#  >  > Living And Legal Affairs In Thailand >  >  > Learn Thai Language >  >  Thai Months Reference

## RDN

Sometimes you see a date with everything written as numbers except the month which is written in Thai or as a two letter abbreviation in Thai. This will help you decipher the month:





You can also get a small program that displays the months, here.

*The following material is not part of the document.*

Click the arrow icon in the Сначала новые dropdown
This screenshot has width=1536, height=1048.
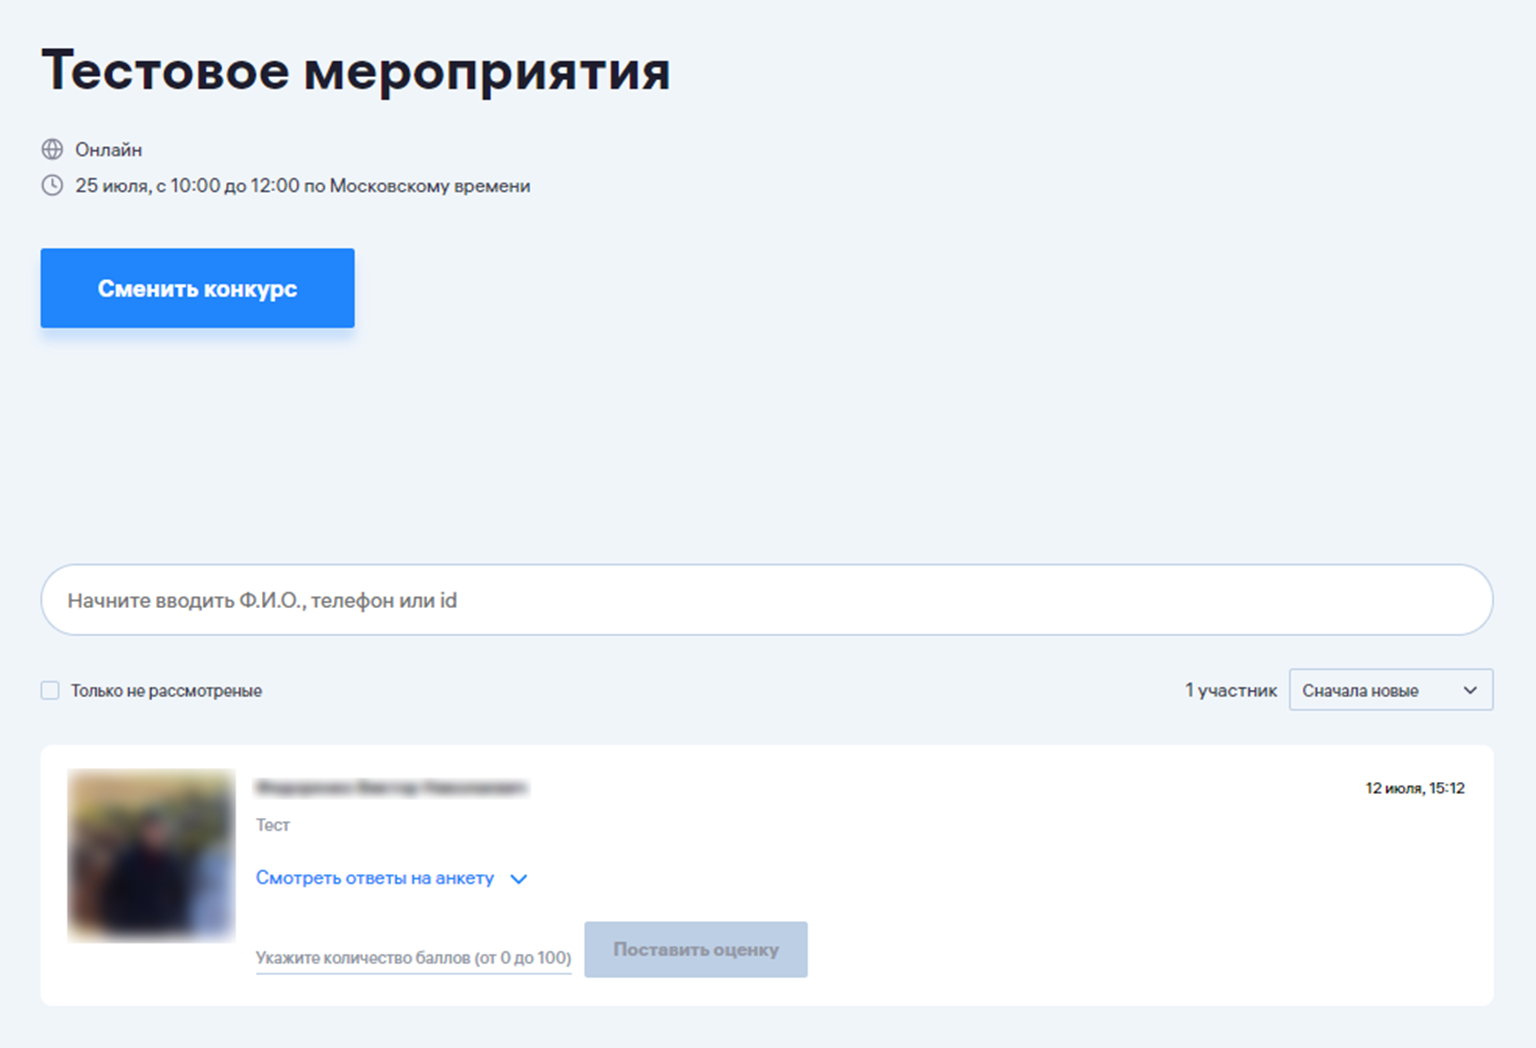pyautogui.click(x=1469, y=690)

...or go to the page that has the download link at the bottom, here.

----------


## Thetyim

Excellent. Thanks
This should be stickied

Have a Greenie

----------


## klongmaster

yes helpful ta very much...

more greenies on the way...

----------


## friscofrankie

I feel fairly comfortable with the language, but this one of the things that get me stuck; the months.  



> This should be stickied


Excellent idea,  I'd like to stick it on my desktop.

----------


## ChiangMai noon

> but this one of the things that get me stuck; the months.


Come on Frankie.
Just study them for 5 minutes you lazy bastard.
I actually (temporarily) named 12 of my students after the months of the year.
that works.
in the absence of students you could try doing the same with household objects, call your computer 'January' and your tv 'February' and so on.
bargirls would probably work too.l

----------


## friscofrankie

I go to the fuckin bars about once ever 6 weeks or so...
I can't even remember their real fuckin' names!

----------


## lom

> I can't even remember their real fuckin' names!


Darlin' ?

----------


## Bobk_nyc

I can only remember July and August( birth month, and beer.

----------